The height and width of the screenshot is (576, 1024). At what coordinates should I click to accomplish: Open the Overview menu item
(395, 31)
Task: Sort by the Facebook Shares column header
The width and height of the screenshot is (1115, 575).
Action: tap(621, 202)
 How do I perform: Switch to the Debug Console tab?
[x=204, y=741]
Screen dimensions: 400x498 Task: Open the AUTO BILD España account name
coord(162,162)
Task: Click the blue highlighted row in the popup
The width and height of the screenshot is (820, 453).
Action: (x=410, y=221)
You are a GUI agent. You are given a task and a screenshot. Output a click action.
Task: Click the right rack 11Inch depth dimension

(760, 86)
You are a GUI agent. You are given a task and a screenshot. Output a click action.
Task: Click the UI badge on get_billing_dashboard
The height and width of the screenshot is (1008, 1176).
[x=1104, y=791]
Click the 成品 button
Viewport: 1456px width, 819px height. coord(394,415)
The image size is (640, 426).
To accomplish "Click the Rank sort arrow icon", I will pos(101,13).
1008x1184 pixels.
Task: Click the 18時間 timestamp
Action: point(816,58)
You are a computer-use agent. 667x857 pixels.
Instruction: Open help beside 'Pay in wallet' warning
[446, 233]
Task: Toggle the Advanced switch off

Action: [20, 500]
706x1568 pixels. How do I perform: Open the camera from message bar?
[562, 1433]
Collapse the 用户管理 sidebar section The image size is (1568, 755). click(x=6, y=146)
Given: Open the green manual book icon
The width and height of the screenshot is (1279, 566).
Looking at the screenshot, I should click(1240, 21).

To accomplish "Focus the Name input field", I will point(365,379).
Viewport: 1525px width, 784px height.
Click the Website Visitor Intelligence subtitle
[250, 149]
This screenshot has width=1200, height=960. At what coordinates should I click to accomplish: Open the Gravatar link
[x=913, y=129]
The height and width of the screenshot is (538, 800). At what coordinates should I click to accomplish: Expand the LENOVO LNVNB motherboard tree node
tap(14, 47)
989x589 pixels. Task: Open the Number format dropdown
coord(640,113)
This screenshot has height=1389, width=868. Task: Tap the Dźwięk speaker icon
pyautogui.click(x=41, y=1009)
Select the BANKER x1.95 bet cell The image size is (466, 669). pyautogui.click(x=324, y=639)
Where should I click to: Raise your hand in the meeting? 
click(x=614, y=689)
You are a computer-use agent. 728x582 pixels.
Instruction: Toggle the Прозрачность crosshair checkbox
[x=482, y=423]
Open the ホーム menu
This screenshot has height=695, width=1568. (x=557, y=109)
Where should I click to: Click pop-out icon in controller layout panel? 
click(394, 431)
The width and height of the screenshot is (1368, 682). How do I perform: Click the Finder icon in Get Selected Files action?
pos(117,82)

## Your assignment
Write out each line above containing "computer".

## Exercise solution
You are a computer-use agent. 667x857 pixels.
You are a computer-use agent. 728x582 pixels.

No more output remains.